There is a delicious looking recipe in Tartine by Chad Robertson for "Tomatoes Provencal".  I'm sure I will be trying that one out in some fashion to use up the multiple bags of cherry tomatoes I continue to harvest almost daily. But today I don't have any fresh breadcrumbs readily available and the toasting then the dirtying of the food processor has me in a snit. I'm looking for something just as satisfying with less demanding clean- up.
One of the entries in the September chapter of the VCCK cook book named "Summer Harvest" is "Tomato Pie with Herbed Whole Wheat Crust".  I really want to eat it for dinner tonight but I am also too tired to make the pie crust.  Here is a version with puffed pastry for those of you who are as lazy as I am. 

 Tomato and Cheddar Tarte
(serves 6 or more)

approx 3 tablespoons flour for rolling out dough
1 sheet puff pastry
1 egg and water for egg wash
2 cups shredded sharp cheddar cheese
6 medium sized fresh tomatoes
1/4 teaspoon nutmeg
1 tablespoon dried thyme
1 tablespoon dried parsley
1/4 teaspoon salt
1/4 teaspoon pepper
1 tablespoon olive oil

Preheat oven to 425 degrees.  Dust work surface with flour and roll out puff pastry .  Transfer pastry to a rimmed baking sheet lined with parchment.  Brush with egg wash.  Fold in all sides of the pastry about 1/2" and press down with tines of a fork.  Brush the folded edges with egg wash.  Prick entire surface of puff pastry with a fork to create air holes.  Bake pastry for approximately 10 minutes to par cook the dough.
Meanwhile, grate the cheese and slice the tomatoes. Combine nutmeg through pepper in a small dish.  Set aside.
Remove pastry from oven.  Cover inside edges of pastry with cheese and top with tomato slices.  Sprinkle with herb mixture.  Drizzle olive oil over the dried herbs to moisten.  Place tarte in oven and bake for 20-25 minutes until edges are golden brown and tomatoes and cheese are bubbling.  Remove from oven and let rest for 10 minutes.  Remove tarte from pan to cutting board.  Cut into squares and serve warm.

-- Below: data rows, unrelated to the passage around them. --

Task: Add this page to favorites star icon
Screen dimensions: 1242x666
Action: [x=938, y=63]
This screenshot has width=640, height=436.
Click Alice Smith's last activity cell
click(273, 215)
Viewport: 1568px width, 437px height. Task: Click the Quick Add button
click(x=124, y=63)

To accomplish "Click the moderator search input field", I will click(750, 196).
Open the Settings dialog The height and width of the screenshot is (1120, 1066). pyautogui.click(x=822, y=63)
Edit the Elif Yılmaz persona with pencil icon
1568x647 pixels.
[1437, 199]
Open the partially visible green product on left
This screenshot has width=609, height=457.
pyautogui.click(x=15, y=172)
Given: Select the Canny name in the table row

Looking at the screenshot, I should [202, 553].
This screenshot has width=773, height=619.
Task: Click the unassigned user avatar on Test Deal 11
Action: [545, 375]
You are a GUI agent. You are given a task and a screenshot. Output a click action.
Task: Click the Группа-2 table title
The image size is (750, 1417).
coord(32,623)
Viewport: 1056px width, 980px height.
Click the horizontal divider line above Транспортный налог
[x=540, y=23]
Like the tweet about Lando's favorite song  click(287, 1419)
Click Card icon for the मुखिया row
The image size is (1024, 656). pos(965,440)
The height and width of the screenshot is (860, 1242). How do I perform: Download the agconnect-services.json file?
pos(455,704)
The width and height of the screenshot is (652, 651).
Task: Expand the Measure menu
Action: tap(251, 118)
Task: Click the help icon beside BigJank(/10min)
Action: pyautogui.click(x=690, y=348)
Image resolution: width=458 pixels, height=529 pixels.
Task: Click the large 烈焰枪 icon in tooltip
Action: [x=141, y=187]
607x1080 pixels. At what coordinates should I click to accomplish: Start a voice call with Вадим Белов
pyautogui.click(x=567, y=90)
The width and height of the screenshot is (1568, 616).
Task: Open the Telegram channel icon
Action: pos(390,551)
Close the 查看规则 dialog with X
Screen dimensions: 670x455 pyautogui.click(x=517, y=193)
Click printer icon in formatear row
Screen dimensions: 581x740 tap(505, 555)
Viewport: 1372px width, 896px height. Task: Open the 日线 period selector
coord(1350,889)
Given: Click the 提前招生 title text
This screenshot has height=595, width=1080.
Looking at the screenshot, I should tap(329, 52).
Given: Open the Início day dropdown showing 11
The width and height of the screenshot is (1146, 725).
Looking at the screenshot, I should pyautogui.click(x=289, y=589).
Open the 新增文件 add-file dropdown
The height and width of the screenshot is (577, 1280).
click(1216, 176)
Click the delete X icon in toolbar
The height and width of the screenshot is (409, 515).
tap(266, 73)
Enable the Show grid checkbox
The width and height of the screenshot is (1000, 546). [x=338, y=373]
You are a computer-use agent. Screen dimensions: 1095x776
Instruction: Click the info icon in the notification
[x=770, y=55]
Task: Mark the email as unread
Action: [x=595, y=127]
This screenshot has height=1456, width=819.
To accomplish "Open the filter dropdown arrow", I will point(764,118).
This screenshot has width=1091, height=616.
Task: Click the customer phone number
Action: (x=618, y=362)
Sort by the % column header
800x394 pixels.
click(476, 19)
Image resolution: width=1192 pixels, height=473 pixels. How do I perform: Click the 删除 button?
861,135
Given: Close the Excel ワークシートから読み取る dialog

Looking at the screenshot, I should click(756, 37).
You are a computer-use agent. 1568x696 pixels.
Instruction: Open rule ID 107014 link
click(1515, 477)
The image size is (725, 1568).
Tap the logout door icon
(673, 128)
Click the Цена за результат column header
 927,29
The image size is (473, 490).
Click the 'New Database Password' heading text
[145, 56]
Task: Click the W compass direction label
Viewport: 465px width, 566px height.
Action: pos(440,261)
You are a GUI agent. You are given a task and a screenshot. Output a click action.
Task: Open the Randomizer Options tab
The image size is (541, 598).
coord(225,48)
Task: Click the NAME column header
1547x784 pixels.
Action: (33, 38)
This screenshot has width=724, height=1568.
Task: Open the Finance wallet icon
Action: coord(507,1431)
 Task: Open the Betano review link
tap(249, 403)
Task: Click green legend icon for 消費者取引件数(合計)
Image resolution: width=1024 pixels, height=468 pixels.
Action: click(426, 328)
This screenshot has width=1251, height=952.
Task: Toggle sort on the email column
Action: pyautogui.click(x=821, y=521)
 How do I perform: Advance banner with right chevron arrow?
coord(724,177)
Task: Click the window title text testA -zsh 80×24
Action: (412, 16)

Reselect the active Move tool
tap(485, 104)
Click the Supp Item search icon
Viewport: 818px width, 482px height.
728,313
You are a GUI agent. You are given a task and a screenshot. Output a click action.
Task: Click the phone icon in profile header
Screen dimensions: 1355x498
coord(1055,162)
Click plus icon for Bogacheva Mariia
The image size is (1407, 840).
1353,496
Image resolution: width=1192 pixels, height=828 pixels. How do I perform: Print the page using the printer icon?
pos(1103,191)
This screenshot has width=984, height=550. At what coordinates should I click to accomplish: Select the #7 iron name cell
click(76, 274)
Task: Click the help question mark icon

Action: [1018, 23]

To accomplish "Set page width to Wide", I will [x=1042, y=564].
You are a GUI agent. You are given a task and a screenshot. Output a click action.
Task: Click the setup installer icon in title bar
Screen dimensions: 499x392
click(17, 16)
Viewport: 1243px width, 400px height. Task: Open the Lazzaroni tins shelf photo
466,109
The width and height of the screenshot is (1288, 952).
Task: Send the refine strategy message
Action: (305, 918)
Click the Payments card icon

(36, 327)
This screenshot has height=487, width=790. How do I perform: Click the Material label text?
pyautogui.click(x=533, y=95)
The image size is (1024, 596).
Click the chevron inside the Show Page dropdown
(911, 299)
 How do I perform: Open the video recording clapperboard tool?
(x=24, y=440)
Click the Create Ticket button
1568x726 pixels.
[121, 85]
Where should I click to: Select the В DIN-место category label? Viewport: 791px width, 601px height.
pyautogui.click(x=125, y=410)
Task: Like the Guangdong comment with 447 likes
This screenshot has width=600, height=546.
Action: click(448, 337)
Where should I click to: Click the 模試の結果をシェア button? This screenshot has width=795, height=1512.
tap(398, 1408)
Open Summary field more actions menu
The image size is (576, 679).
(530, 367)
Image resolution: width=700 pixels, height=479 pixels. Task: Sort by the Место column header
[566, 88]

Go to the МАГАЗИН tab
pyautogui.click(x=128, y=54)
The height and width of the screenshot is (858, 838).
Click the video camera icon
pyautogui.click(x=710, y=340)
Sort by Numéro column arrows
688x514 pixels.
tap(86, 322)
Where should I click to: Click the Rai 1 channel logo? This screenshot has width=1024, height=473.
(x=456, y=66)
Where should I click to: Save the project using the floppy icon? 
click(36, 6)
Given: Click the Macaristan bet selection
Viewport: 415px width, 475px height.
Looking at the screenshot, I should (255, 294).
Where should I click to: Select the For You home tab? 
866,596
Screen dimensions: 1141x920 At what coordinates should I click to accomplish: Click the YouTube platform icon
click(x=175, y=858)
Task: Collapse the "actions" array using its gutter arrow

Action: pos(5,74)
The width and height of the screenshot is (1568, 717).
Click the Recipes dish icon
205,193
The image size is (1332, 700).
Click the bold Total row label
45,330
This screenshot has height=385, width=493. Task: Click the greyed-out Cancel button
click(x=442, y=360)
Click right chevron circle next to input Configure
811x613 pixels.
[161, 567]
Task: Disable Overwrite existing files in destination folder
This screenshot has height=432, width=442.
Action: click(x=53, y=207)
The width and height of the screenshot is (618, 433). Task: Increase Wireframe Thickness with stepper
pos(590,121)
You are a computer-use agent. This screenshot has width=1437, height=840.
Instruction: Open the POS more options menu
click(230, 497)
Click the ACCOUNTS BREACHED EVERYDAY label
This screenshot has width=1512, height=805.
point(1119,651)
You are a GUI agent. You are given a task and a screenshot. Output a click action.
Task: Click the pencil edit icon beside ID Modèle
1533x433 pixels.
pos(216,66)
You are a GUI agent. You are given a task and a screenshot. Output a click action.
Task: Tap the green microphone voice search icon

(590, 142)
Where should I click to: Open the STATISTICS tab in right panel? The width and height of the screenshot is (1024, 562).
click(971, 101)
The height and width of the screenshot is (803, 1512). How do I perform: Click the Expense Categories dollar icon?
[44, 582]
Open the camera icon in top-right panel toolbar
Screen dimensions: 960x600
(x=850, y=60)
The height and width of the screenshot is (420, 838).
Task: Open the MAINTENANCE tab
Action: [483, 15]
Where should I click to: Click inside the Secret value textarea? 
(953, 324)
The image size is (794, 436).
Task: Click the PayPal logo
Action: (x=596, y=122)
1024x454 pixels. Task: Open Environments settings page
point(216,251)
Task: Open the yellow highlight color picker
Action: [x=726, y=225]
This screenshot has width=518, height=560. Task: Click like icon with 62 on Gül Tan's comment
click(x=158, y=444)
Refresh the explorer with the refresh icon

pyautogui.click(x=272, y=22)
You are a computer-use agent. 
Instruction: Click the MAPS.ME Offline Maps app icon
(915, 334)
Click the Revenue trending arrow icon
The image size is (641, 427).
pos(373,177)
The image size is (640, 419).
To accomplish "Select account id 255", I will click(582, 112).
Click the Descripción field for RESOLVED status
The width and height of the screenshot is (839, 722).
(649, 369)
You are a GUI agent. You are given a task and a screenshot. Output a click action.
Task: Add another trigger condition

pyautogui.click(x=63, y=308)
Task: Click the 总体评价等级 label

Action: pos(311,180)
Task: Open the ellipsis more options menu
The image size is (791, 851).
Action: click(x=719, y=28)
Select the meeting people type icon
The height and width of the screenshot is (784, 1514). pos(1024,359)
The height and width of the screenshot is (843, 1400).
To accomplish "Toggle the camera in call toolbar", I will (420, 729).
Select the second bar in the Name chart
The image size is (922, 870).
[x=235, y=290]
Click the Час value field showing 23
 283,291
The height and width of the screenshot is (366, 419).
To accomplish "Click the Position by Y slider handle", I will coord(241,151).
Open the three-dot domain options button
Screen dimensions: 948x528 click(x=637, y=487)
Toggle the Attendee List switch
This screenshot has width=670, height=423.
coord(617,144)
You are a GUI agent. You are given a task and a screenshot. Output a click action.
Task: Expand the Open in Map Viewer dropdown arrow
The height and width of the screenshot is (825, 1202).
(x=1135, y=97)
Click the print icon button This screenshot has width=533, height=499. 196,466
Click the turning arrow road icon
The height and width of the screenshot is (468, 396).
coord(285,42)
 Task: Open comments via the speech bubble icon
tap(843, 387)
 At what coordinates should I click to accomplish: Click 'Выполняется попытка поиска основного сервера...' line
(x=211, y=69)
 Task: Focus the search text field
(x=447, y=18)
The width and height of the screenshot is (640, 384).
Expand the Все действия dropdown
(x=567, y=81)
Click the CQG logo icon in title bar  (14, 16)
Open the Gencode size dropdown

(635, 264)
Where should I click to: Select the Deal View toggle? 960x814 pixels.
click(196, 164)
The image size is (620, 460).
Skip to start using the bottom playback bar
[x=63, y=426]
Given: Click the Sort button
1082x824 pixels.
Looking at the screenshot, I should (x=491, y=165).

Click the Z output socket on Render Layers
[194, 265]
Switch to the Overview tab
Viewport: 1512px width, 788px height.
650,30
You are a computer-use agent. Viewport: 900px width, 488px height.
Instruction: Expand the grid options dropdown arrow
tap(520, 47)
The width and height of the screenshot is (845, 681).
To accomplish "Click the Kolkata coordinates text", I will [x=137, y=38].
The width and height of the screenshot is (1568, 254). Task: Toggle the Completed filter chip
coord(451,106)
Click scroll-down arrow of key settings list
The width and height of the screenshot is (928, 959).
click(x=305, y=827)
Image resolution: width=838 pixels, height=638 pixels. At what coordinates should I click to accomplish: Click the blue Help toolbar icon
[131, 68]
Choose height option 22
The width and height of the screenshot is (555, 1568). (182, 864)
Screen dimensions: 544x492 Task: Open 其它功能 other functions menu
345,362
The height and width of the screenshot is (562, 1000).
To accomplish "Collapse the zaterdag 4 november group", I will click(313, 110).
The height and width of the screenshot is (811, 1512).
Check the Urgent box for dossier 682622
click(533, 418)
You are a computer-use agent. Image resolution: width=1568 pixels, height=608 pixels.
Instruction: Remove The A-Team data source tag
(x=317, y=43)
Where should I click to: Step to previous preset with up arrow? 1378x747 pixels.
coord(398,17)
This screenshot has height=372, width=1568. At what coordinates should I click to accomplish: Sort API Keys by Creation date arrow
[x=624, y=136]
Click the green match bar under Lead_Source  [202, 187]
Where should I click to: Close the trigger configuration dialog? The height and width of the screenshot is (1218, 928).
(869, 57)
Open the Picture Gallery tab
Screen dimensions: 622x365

If you a lucky there will be leftovers to reheat in your toaster oven for a snack or for a delicious breakfast rounded out with scrambled eggs.  If you are like me, someone else in your house already had this idea before you got up the next morning. That someone ate the rest of the tomato tarte disregarding rule #1:  Leave all last servings of anything especially baked items for the cook/baker.  I'm about to write someone up for breaking the rules.